** SUPPLIED MATERIAL follows **

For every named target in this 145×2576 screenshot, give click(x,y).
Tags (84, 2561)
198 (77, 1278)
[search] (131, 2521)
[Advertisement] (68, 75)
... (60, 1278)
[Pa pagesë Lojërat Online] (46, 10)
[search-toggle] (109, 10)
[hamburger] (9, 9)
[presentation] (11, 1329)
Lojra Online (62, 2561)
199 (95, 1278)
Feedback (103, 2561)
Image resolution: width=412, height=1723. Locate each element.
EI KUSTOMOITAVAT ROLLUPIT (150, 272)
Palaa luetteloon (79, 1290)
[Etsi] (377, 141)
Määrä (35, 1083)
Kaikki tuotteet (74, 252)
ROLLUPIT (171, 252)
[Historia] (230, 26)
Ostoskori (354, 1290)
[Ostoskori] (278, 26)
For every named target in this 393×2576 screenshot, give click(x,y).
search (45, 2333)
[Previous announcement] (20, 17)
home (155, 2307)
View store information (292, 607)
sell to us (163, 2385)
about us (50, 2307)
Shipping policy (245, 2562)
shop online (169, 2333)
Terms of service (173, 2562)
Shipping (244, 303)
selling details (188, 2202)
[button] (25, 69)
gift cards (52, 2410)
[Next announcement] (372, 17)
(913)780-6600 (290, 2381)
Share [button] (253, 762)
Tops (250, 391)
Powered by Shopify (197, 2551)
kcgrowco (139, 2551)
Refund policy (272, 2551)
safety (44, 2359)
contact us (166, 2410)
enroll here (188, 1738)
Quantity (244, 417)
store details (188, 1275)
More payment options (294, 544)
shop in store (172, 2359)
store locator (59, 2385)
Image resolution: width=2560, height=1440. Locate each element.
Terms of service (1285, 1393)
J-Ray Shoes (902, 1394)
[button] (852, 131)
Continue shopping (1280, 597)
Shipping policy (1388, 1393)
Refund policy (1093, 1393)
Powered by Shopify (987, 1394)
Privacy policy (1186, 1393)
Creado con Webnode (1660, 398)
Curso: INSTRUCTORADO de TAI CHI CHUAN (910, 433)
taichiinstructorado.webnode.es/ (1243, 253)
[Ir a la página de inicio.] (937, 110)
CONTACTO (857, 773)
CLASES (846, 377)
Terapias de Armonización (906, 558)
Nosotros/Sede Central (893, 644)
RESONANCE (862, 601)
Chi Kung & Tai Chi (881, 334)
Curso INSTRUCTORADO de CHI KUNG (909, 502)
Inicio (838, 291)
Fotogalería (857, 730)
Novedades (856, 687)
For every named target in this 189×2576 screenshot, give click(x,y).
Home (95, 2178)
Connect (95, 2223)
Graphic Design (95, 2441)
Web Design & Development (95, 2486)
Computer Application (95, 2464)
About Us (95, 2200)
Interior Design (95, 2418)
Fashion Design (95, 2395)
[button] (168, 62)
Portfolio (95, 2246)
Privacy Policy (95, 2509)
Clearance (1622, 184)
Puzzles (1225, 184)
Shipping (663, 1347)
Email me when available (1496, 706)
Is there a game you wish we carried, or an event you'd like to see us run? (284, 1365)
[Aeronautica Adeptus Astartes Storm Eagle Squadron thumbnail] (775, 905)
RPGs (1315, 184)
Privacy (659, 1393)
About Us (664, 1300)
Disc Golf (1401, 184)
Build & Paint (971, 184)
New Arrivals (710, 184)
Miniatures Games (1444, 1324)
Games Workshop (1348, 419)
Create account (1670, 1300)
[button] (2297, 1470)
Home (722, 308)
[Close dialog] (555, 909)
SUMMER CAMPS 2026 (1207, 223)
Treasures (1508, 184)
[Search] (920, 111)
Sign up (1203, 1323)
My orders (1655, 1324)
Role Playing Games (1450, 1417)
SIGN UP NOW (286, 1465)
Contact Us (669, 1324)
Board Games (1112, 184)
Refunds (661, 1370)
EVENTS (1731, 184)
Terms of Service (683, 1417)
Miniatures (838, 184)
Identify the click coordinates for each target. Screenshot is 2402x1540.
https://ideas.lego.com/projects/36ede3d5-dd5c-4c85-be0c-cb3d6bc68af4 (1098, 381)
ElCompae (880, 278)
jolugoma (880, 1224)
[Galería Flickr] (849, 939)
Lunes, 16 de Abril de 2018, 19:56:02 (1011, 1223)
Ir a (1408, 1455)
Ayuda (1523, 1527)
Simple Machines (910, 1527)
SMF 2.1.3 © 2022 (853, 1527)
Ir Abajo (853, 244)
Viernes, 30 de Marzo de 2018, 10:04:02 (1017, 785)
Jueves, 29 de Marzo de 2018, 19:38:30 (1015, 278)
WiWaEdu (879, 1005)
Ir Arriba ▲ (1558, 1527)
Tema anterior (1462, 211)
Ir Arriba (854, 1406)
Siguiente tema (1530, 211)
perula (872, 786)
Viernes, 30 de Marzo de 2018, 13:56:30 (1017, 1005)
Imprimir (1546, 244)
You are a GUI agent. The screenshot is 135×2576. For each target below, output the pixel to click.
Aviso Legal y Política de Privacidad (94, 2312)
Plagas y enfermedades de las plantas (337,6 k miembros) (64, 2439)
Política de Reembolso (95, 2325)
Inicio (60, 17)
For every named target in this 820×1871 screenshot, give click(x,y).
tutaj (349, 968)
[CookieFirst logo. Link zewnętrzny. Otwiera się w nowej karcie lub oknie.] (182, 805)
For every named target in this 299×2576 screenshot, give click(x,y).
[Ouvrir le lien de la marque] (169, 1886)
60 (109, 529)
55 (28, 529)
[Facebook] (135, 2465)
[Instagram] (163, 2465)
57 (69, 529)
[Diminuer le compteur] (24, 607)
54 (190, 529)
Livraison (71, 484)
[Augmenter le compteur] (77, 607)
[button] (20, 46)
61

** End of SUPPLIED MATERIAL **

#### WORK ORDER:
Count how many lines in the listing above contain the word "Locate", and respond with only that number.

#### RESULT OF THE TASK:
2